# Text block
........

The gastronomy of Paraguay has common American elements like the use of corn, cassava, peanuts and beans. The inheritance of natural resources, the culture of the Guarani and the mix with the European culture, gives Paraguay a unique gastronomy compared to the rest of America, keeping more similarities with countries of the River Plate Region. Elements like chipa and tereré, are spread throughout all of the Southern Cone of South America thanks to internal migrations. In 2017 the Ministry of the National Secretary of Culture in Paraguay decided:“To declare as Immaterial Cultural Heritage of Paraguay to the production, artisan elaboration and traditional of the four typical Paraguayan foods currently validated as the Vori-Vori, the Locro, the Sopa Paraguaya, and the Yopará (a mix of the Poroto and the Locro); as well as their recipes, knowledge, practices and flavors transmitted from generation to generation and it is documented the material and immaterial elements associated to them (corn, in its different varieties) as a cultural declaration.”

........

# Requirement 1
Can you rewrite the records as a Markdown table with the columns "Row" and "Line"? Cover the part that opens at the start of the records and closes with the line containing "Entre em contato", and skip any blank lines.
# Requirement 2
How would you extend the passage on Paraguayan gastronomy, picking up after its final sentence?

# Material for this task
........

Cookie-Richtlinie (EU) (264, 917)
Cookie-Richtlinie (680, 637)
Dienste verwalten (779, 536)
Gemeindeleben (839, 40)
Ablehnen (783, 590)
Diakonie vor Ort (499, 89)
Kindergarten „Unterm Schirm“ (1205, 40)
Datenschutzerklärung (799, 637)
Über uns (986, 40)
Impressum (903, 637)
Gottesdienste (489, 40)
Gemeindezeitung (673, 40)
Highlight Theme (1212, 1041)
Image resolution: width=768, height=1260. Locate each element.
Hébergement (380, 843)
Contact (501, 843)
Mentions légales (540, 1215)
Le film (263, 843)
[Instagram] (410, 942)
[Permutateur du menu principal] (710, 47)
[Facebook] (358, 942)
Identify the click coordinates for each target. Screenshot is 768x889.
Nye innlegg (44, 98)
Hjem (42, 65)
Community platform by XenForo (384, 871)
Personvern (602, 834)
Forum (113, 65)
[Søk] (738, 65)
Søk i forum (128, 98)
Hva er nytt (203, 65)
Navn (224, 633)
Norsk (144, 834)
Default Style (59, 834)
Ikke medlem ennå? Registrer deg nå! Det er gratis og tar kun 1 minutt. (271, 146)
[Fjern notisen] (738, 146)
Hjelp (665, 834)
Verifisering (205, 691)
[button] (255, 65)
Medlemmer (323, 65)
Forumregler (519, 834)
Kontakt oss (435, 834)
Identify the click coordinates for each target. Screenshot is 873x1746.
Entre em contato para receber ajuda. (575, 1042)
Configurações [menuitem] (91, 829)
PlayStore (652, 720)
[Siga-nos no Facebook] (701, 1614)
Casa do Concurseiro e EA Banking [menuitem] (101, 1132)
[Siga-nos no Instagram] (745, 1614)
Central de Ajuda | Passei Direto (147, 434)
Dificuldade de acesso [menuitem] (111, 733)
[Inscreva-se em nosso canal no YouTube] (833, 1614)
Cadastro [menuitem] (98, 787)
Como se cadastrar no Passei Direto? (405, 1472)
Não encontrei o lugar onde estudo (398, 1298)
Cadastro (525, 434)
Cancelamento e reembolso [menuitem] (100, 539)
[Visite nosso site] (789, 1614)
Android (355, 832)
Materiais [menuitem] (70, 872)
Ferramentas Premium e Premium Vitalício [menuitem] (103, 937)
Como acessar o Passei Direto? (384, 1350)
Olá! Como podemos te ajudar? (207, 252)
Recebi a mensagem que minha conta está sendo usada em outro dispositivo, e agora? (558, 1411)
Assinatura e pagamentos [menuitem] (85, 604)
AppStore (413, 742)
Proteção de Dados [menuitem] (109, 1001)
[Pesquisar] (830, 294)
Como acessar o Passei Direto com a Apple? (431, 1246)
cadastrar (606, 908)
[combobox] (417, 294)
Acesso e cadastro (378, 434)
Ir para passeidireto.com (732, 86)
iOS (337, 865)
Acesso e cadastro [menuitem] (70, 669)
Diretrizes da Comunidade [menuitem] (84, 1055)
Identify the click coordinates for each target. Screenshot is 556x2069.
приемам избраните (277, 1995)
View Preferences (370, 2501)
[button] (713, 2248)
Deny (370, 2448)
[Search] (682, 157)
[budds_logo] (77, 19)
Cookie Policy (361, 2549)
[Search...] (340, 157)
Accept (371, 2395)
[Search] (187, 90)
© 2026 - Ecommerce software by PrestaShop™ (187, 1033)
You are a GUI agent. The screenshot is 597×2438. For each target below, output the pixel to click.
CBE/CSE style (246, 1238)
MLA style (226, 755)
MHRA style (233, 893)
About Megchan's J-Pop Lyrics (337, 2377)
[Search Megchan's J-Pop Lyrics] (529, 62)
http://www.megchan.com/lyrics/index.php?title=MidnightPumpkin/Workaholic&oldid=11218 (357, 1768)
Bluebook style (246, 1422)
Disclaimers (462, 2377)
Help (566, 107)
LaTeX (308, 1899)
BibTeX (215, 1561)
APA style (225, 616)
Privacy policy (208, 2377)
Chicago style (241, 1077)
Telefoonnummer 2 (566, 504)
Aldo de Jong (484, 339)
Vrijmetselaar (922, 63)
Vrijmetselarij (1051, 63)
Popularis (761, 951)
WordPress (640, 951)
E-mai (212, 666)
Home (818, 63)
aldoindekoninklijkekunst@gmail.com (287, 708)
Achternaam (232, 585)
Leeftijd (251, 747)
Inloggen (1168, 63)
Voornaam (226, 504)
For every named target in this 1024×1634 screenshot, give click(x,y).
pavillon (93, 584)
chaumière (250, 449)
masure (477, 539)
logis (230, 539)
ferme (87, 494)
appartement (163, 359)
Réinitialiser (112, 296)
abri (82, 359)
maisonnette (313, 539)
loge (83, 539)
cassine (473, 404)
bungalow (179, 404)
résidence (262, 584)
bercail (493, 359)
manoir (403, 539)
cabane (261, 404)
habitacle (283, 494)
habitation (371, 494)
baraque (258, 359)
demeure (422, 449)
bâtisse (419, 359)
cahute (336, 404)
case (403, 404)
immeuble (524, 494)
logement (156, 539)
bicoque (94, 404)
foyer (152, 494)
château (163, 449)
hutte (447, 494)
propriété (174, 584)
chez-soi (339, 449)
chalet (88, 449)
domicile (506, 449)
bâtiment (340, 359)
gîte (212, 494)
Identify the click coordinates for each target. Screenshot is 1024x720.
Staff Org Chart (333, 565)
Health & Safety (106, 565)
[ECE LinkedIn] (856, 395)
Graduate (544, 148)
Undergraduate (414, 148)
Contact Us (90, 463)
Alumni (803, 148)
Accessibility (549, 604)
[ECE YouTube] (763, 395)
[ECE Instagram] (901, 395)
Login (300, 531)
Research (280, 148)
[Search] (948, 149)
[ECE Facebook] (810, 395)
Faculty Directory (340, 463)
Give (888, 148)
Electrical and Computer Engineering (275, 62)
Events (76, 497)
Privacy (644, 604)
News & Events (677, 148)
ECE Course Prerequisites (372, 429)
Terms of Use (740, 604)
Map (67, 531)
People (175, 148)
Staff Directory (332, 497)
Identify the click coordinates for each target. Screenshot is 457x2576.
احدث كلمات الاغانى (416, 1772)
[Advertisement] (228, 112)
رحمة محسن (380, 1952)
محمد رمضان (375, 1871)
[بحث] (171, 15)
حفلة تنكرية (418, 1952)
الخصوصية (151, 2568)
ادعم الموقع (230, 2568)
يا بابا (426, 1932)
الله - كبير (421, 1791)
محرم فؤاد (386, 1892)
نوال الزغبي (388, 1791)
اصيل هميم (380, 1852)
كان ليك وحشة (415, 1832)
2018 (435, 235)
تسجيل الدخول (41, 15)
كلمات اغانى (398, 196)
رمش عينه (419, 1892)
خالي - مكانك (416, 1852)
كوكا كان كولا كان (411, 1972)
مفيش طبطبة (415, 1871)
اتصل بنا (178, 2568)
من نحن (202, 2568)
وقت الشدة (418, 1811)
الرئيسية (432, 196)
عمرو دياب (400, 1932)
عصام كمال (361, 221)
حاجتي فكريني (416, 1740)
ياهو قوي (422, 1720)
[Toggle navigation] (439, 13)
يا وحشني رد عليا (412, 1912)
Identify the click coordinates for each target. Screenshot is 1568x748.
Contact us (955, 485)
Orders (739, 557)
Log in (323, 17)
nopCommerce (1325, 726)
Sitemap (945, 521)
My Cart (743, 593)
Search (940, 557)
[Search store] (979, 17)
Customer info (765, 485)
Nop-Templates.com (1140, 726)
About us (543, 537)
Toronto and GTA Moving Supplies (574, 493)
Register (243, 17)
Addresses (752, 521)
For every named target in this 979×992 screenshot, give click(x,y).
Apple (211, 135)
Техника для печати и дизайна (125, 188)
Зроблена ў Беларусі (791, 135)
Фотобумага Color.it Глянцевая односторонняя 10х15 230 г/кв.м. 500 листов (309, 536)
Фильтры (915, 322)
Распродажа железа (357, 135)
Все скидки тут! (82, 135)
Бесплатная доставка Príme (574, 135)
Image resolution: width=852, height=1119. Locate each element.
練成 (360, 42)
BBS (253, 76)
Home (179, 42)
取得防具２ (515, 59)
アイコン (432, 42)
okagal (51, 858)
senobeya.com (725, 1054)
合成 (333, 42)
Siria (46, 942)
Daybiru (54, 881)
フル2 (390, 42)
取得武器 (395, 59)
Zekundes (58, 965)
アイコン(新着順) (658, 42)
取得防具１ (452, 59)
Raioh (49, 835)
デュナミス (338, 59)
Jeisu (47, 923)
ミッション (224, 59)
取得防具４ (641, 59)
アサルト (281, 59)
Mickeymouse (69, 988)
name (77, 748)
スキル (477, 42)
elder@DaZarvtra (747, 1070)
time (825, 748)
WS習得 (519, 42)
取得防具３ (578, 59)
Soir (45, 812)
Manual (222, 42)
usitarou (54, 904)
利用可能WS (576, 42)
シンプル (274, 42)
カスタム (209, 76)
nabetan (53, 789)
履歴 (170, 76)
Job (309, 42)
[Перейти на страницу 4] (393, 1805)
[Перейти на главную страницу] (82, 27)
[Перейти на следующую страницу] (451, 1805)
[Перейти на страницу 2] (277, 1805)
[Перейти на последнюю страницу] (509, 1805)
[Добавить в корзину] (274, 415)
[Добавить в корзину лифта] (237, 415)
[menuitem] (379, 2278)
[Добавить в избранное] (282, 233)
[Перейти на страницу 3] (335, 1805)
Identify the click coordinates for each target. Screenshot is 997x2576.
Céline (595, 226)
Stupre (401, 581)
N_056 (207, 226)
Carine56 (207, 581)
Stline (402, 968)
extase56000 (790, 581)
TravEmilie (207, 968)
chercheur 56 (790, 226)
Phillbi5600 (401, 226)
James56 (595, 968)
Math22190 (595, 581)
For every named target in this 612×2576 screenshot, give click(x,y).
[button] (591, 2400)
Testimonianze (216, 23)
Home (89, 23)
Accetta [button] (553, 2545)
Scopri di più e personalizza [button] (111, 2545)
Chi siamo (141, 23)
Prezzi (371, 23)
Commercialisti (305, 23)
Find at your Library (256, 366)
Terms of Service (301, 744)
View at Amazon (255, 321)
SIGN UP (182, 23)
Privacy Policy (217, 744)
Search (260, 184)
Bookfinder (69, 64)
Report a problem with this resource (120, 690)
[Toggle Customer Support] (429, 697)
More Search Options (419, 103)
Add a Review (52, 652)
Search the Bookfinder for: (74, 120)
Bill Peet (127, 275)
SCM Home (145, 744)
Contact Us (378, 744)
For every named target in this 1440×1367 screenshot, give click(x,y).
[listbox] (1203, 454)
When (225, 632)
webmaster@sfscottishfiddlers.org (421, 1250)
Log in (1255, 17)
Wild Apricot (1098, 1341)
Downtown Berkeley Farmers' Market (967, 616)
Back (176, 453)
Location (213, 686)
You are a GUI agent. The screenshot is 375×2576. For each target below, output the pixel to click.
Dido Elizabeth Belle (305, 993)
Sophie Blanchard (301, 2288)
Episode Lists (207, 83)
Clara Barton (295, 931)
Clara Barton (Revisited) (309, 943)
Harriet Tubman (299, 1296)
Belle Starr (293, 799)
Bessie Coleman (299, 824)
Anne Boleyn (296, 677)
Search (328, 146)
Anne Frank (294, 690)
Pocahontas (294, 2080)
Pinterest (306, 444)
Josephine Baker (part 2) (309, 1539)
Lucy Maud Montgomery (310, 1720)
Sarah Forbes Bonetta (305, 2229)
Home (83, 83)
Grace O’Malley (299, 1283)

........

# Exercise answer 1
| Row | Line |
|---|---|
| 1 | Cookie-Richtlinie (EU) (264, 917) |
| 2 | Cookie-Richtlinie (680, 637) |
| 3 | Dienste verwalten (779, 536) |
| 4 | Gemeindeleben (839, 40) |
| 5 | Ablehnen (783, 590) |
| 6 | Diakonie vor Ort (499, 89) |
| 7 | Kindergarten „Unterm Schirm“ (1205, 40) |
| 8 | Datenschutzerklärung (799, 637) |
| 9 | Über uns (986, 40) |
| 10 | Impressum (903, 637) |
| 11 | Gottesdienste (489, 40) |
| 12 | Gemeindezeitung (673, 40) |
| 13 | Highlight Theme (1212, 1041) |
| 14 | Image resolution: width=768, height=1260. Locate each element. |
| 15 | Hébergement (380, 843) |
| 16 | Contact (501, 843) |
| 17 | Mentions légales (540, 1215) |
| 18 | Le film (263, 843) |
| 19 | [Instagram] (410, 942) |
| 20 | [Permutateur du menu principal] (710, 47) |
| 21 | [Facebook] (358, 942) |
| 22 | Identify the click coordinates for each target. Screenshot is 768x889. |
| 23 | Nye innlegg (44, 98) |
| 24 | Hjem (42, 65) |
| 25 | Community platform by XenForo (384, 871) |
| 26 | Personvern (602, 834) |
| 27 | Forum (113, 65) |
| 28 | [Søk] (738, 65) |
| 29 | Søk i forum (128, 98) |
| 30 | Hva er nytt (203, 65) |
| 31 | Navn (224, 633) |
| 32 | Norsk (144, 834) |
| 33 | Default Style (59, 834) |
| 34 | Ikke medlem ennå? Registrer deg nå! Det er gratis og tar kun 1 minutt. (271, 146) |
| 35 | [Fjern notisen] (738, 146) |
| 36 | Hjelp (665, 834) |
| 37 | Verifisering (205, 691) |
| 38 | [button] (255, 65) |
| 39 | Medlemmer (323, 65) |
| 40 | Forumregler (519, 834) |
| 41 | Kontakt oss (435, 834) |
| 42 | Identify the click coordinates for each target. Screenshot is 873x1746. |
| 43 | Entre em contato para receber ajuda. (575, 1042) |

# Exercise answer 2
Ingredients 
Meat, vegetables, manioc, maize, and fruits are common in Paraguayan cuisine. Barbecuing is both a cooking technique and often a social event, and are known as the Asado. Many dishes are based on corn, milk, cheese and meat, and fish caught in rivers are also eaten. There are about 70 varieties of chipa (cake) in Paraguay. Most chipas are made from manioc flour, which is derived from cassava, and cornmeal.

Common dishes 

Dumplings.
 Chipa is a bread made with manioc, egg and cheese.
In Argentina known as chipá and in Bolivia as cuñapé.
 Chipa guasu is a cake made with corn grains, and is an original and common food of Paraguay. It is often served at the asado.
 Chipa so'o is another type of cake.
 A traditional kiveve is made using pumpkin or "andai", water, salt, oil, onion (chopped into very small pieces), milk, sugar, corn flour and fresh cheese.
 Lampreado, better known as Payaguá Mascada, is a fried cake made from manioc flour.
 Mazamorra is a cooked corn mush dish.
 Mbaipy-so-ó is a corn pudding with meat.
 Mbejú is a starch cake and staple food of the Paraguayan diet.
 Milanesa, is a breaded meat cutlet, fried, baked or sauteed.
 Authentic Paraguay cheese
 Parrillada is a dish of meat cooked over hot banana leaves and coals.
 Pira caldo is a fish soup that is part of the traditional cuisine.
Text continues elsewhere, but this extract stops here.